Getting started: The TensorFlow website contains extensive tutorials on how to use the library for any number of machine learning applications.
Overview: Built on top of Theano and TensorFlow is Keras, a high-level library for working with datasets.
How it works: Keras is best known for being one of the easiest machine learning libraries out there because it is coded entirely in Python, while using either Theano or TensorFlow as a back-end.
It is the most beginner-friendly library for machine learning, and includes functions for creating training datasets and more.
Keras' neural networks API was developed for fast experimentation and is a good choice for any deep learning project that requires fast prototyping.
Again, this is far from a comprehensive list of machine learning libraries. Python is a versatile language, and there is a library available for any preference.

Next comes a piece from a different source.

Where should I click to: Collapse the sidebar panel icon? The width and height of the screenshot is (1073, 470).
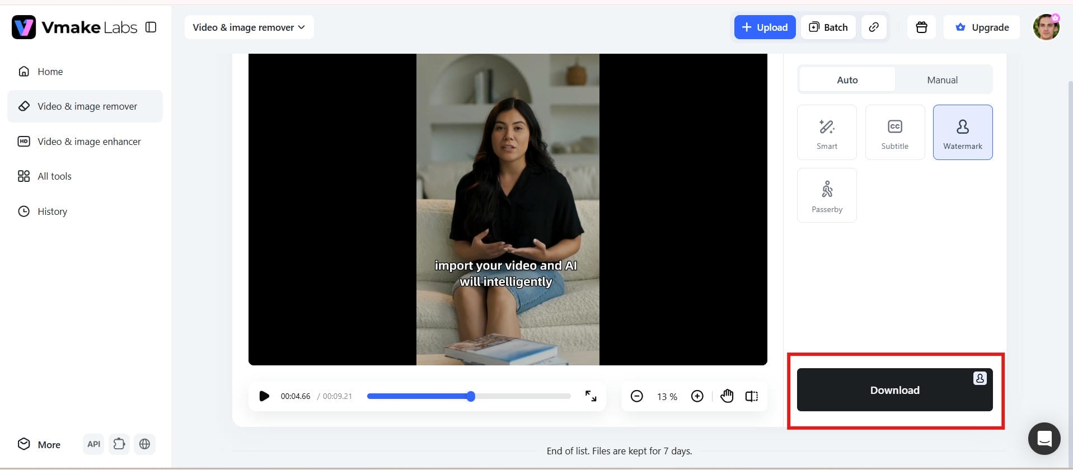151,27
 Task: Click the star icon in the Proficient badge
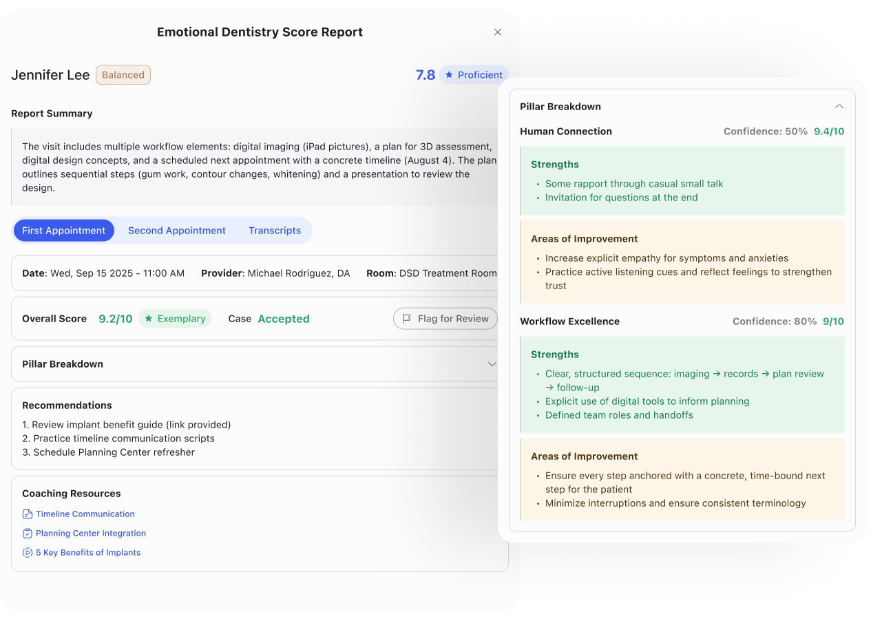(448, 74)
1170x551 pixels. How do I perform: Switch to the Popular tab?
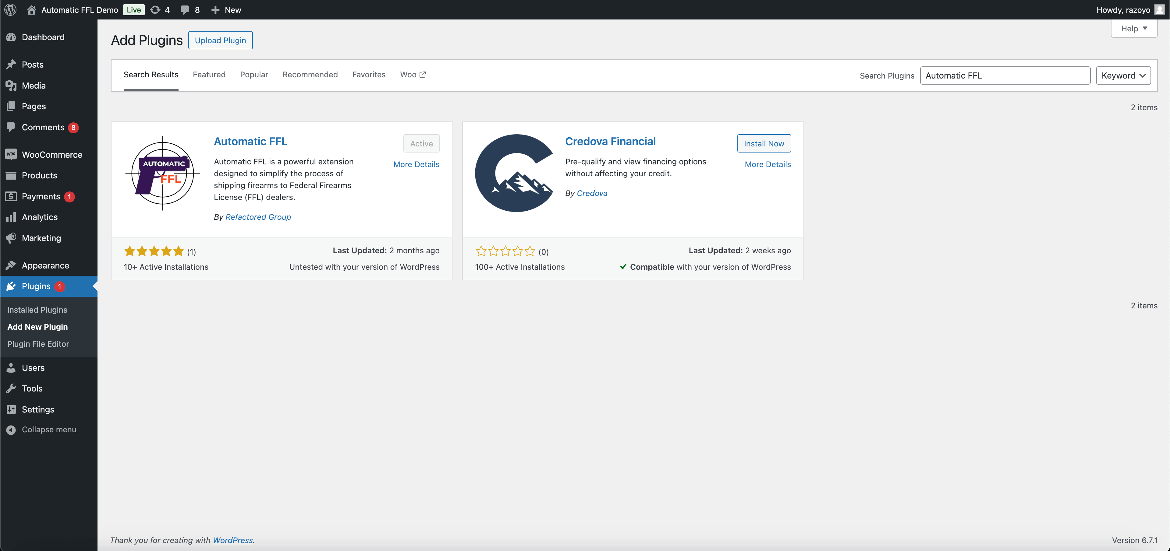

The highlighted libraries are a great place to begin your journey, however, to understanding the complexities of the larger problem of machine learning before delving into uncharted waters.
Using machine learning intelligently
Machine learning is an extremely powerful tool, but you have to be careful in how you apply it.
It’s easy to think of the technology as a means to create perfect statistical models that are free from the yolk of human bias. After all, the results you find are reached mathematically, so anything the program finds can be trusted implicitly. After all, numbers don’t lie, do they?
Computer programs are not swayed by emotion or preconceptions, but the people who program them are.
In remarks made at the SASE conference in Berkeley, Maciej Cegłowski described machine learning as “money laundering for bias,” a means of disavowing responsibility for the results that your computer program has found. This shouldn’t put you off of machine learning, just keep human error in mind.
Machine learning is not a perfect solution to every problem. However, the right application of these powerful algorithms are taking computer science to new heights every day. Treated with the same caution and care that you would any other technology, learning python for machine learning can be a useful and marketable skill that will put you on the forefront of an incredible new wave of technological advancement.